Last year you coauthored a nonfiction book, Rhino War, with Johan Jooste. It may be nonfiction, but it’s a thriller in its own right. Would you tell us how that came about?
I had a true fan-boy moment when a mutual friend, Ray Dearlove, an environmentalist and author of A Crash of Rhinos, contacted me in Australia and told me retired South African General Johan Jooste wanted to talk to me.
Like many in South Africa ,I’d watched with extreme interest back in 2012 when the government made the hugely controversial decision to put a white veteran of the country’s apartheid era wars in charge of the fight to stop rhino poaching in the Kruger National Park.
It turned out that Johan had read my novels and wanted to offer me his services to help me with research for future books, but as we got chatting, the two of us came around to the idea that he should be writing a book.
Rhino War tells how the retired general was given the mission to “para-militarize” Kruger’s corps of 400 under-trained, demoralized and under-equipped park rangers. Over the three years that he spent in the park, Johan was able to turn these men and women into the most effective anti-poaching unit in Africa and turn the tide against rhino poaching.

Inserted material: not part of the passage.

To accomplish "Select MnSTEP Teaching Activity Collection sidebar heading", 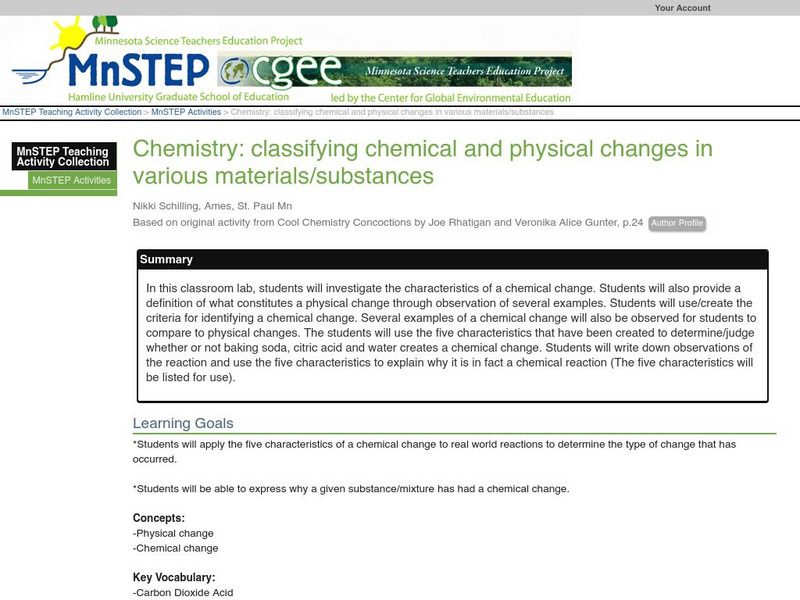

You’re right—the story is so gripping, action-packed, and full of intrigue that it could be a thriller. I think it would make a great movie with Clint Eastwood starring and directing!
I’m sure you are already hard at work on your next thriller. Sonja? Emma? Something completely different?
Different, yet familiar. I’m just doing the final edits on my 21st African thriller, which I can reveal here will be titled Vendetta. It sees the return of another of my regular characters, plucky police captain Sannie van Rensburg, who has to unravel a mystery dating back to South Africa’s Cold-War-Era conflict in Angola.